Better Living Through Chemistry?

In March, Scott Pruitt, the Environmental Protection Agency’s new head, announced that the EPA would not move forward on a long-anticipated ban of the insecticide chlorpyrifos. The news devastated public health leaders and farmworker champions, among many others.

Chlorpyrifos is the poster child for toxic chemicals we shouldn’t be using: It’s been on the market since 1965, but we’ve known for decades that it affects not just the insects it is meant to kill, but humans too. It was banned for home use more than 15 years ago precisely because of its toxicity. The EPA’s own research has found that the insecticide causes “neurodevelopmental effects in fetuses and children.” These effects include mental development delays, lower IQ, attention problems, and increased risk of autism spectrum disorder.

photo of Crop Dustingphoto Roger Smith / FlickrMany assume that technologies – chemical pesticides, for instance – persist because they are the best, most efficient means. But this ignores the forces behind a technology’s introduction and its success.

Despite this evidence, chlorpyrifos is still widely used in US agriculture. Six million pounds of the chemical are used every year on over 50 crops, including peaches, strawberries, apples, broccoli, onions, and walnuts. (It’s also still in use in 100 countries worldwide.)

Cheerleaders of chlorpyrifos, including Dow Chemical, its largest manufacturer, say risks are overblown. Industry groups, like CropLife America, formerly the National Agricultural Chemicals Association, also argue that chemicals like chlorpyrifos aren’t really so harmful.

Meanwhile, public health researchers have documented real harm from pesticides like chlorpyrifos. Studies of farmworkers and communities located near farmland using agricultural chemicals have found higher rates of certain cancers, Parkinson’s, and other illnesses, as well as developmental delays, ADHD, and autism in children.

We also have ample evidence that we need not face these risks.
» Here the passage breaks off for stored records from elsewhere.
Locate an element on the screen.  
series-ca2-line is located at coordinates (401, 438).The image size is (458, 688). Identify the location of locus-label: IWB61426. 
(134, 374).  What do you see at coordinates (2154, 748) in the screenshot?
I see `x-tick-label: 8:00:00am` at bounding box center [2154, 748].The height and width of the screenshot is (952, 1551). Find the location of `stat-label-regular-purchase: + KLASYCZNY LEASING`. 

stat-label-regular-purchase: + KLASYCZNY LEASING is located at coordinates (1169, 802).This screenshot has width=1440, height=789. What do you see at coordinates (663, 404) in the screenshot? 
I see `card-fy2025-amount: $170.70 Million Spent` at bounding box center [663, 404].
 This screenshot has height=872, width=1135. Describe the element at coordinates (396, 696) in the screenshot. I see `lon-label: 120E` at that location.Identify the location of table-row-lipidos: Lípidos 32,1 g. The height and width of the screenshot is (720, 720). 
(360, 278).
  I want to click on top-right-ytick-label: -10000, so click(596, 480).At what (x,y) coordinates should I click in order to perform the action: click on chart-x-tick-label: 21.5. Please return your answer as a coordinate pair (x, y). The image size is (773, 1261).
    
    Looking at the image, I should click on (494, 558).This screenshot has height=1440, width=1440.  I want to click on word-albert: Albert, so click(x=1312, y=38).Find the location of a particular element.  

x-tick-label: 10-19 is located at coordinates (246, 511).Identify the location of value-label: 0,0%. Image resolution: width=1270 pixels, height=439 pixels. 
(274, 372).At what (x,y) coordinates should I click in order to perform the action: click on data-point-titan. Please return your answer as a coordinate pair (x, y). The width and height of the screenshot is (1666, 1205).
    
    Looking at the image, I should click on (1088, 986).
A new study from France investigated nearly 1,000 farms using agricultural chemicals and found that farmers could dramatically reduce their chemical use with no impact on yields. As The Guardian reported, “The results were most startling for insecticides: lower levels would result in more production in 86 percent of farms and no farms at all would lose production.”

Many assume that technologies – chemical pesticides, for instance – persist because they are the best, most efficient means. By this logic, chemical agriculture expands because it is better than non-chemical, organic methods, or it endures because farmers can’t make the alternative work. But this ignores the forces behind a technology’s introduction and its success – forces that are not neutral.

Theorist Langdon Winner writes that technologies “embody specific forms of power and authority. [There is] an ongoing social process in which scientific knowledge, technological innovation, and corporate profit reinforce each other in deeply entrenched patterns, patterns that bear the unmistakable stamp of political and economic power.”

This power often shapes our agricultural systems. Organic agriculture isn’t flourishing faster in part because of the vested interests fundamentally threatened by this way of farming. These interests aggressively promote chemical agriculture through lobbying elected officials, fighting chemical regulation, and blocking research dollars. Dow Chemical alone spent more than $13 million lobbying elected officials in 2016.

If we are to feed the future, we must work to bust mythologies about agricultural technologies. This is not about demonizing farmers who use chlorpyrifos, or other toxic pesticides, but about exposing how a company like Dow Chemical has shaped the policy framework and public debate.

“Better living through chemistry,” proclaimed the DuPont tagline that debuted in the 1930s. We have had a long love affair with chemical pesticides, but that’s beginning to change. There is a revolution afoot in food and it’s an ideological one as much as a technological one. It’s a revolution in thinking about organic farming, not as the antiquated approach of Luddite hippies, but as the most innovative way to create abundance while balancing nature’s cycles.

It took decades before lead was banned from gasoline; now we see it as a tragically ill-conceived approach to fueling our cars. Likewise, it may yet be decades before we abandon our most toxic pesticides. And while our voices are not heard at the moment in the halls of the EPA, they are being heard in the marketplace and at the local and state level. The Organic Trade Association just reported that 82 percent of Americans now have at least one organically produced product in their homes, and there are efforts underway in California to ban chlorpyrifos in the state.

The federal decision on chlorpyrifos was a blow, but progress continues.